Podemos notar pelo AIC que o melhor modelo é o 2.

Plotando o semivariograma para diferentes distâncias

plot(variog(geosolo, max.dist=300000))
## variog: computing omnidirectional variogram
lines.variomodel(ml1,col="red")
lines.variomodel(ml2,col="blue")
lines.variomodel(ml3,col="green")

plot(variog(geosolo, max.dist=350000,kappa=0.5))
## variog: computing omnidirectional variogram
lines.variomodel(ml1,col="red")
lines.variomodel(ml2,col="blue")
lines.variomodel(ml3,col="green")

plot(variog(geosolo, max.dist=400000,kappa=0.5))
## variog: computing omnidirectional variogram
lines.variomodel(ml1,col="red")
lines.variomodel(ml2,col="blue")
lines.variomodel(ml3,col="green")

plot(variog(geosolo, max.dist=450000, kappa=0.5))
## variog: computing omnidirectional variogram
lines.variomodel(ml1,col="red")
lines.variomodel(ml2,col="blue")
lines.variomodel(ml3,col="green")

Definindo um grid para predição espacial

GR <- pred_grid(geosolo$borders, by=6500)
points(geosolo)
points(GR, pch=".",cex=1.5)

Predição espacial: krigagem kappa=0.5

geosolo.kr <- krige.conv(geosolo, loc=GR, bor=geosolo$bor, krige=krige.control(obj.model=ml2))
## krige.conv: results will be returned only for prediction locations inside the borders
## krige.conv: model with constant mean
## krige.conv: Kriging performed using global neighbourhood
image(geosolo.kr,col=terrain.colors(15),x.leg=c(607500, 607800), y.leg=c(7250150, 7250200))

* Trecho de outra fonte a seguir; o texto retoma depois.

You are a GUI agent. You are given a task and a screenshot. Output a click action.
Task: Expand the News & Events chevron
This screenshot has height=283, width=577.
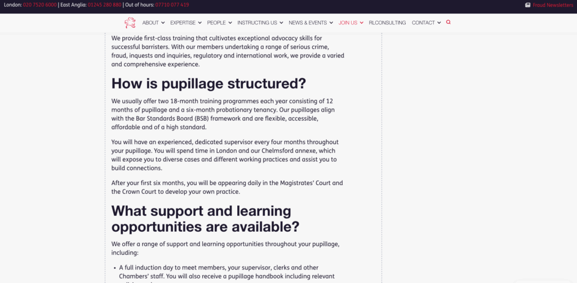coord(331,23)
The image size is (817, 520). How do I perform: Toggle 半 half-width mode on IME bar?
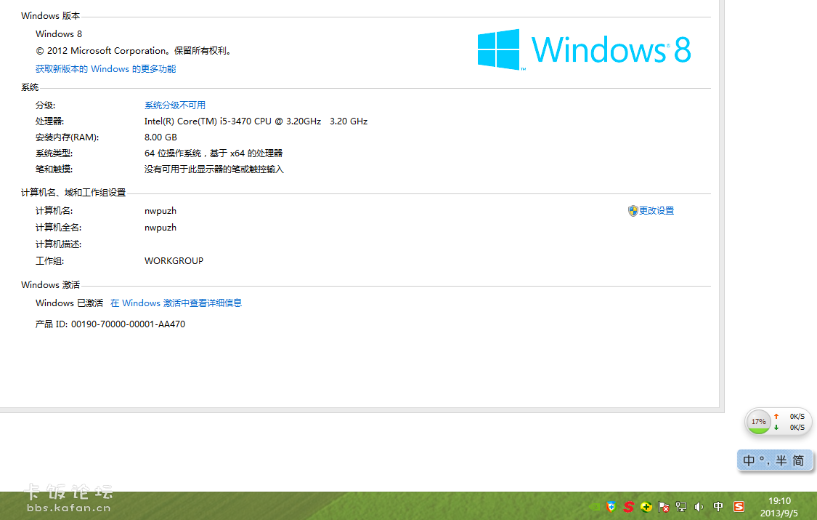(x=781, y=460)
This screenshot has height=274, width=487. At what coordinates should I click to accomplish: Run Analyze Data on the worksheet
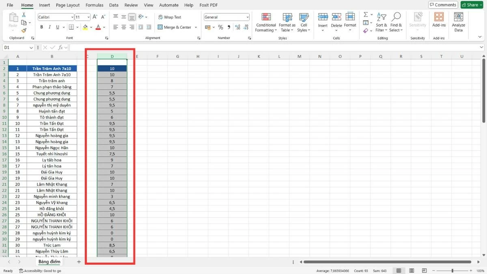(x=458, y=21)
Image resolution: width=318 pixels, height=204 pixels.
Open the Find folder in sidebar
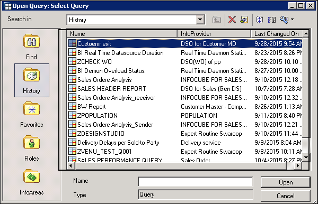point(31,47)
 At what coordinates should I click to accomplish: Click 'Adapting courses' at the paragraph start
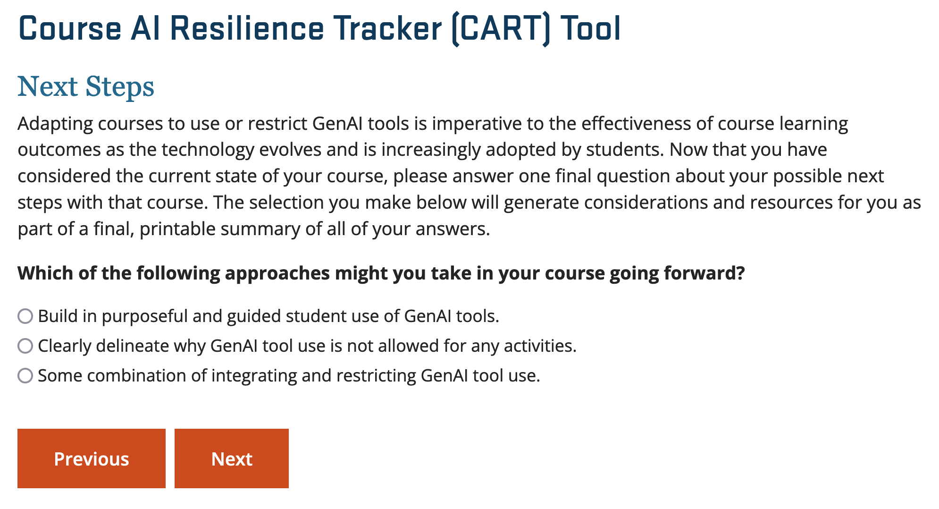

É possível notar uma concentração de calcio no leste e no centro do estado.

median(solo$Ca)
## [1] 0.402
gr = pred_grid(geosolo$borders, by=12500)

s.out = output.control(n.predictive = 1000, n.post=1000, quant=0.95,  thres=0.402)

geosolo.kc = krige.conv(geosolo, loc=gr, krige=krige.control(obj=ml2), output = s.out)
## krige.conv: results will be returned only for prediction locations inside the borders
## krige.conv: model with constant mean
## krige.conv: sampling from the predictive distribution (conditional simulations)
## krige.conv: Kriging performed using global neighbourhood
image(geosolo.kc, border=geosolo$borders, loc=gr, 
      main="Mapa dos quantis",
      col=terrain.colors(200),val=geosolo.kc$quan, 
      x.leg=c(1000000, 1250000), y.leg=c(8800000, 8890000))

image(geosolo.kc, col = terrain.colors(200), main="Mapa da probabilidade", val=(1-geosolo.kc$probabilities.simulations),
      x.leg=c(1000000, 1250000), y.leg=c(8800000, 8890000))

Podemos notar que há uma probabilidade média de que nossos dados tenham concentração maior que 0.7 na região oeste do estado, o que é justificado no mapa dos quantis, onde é possível notar uma concentração maior(ainda que baixa) nessa região.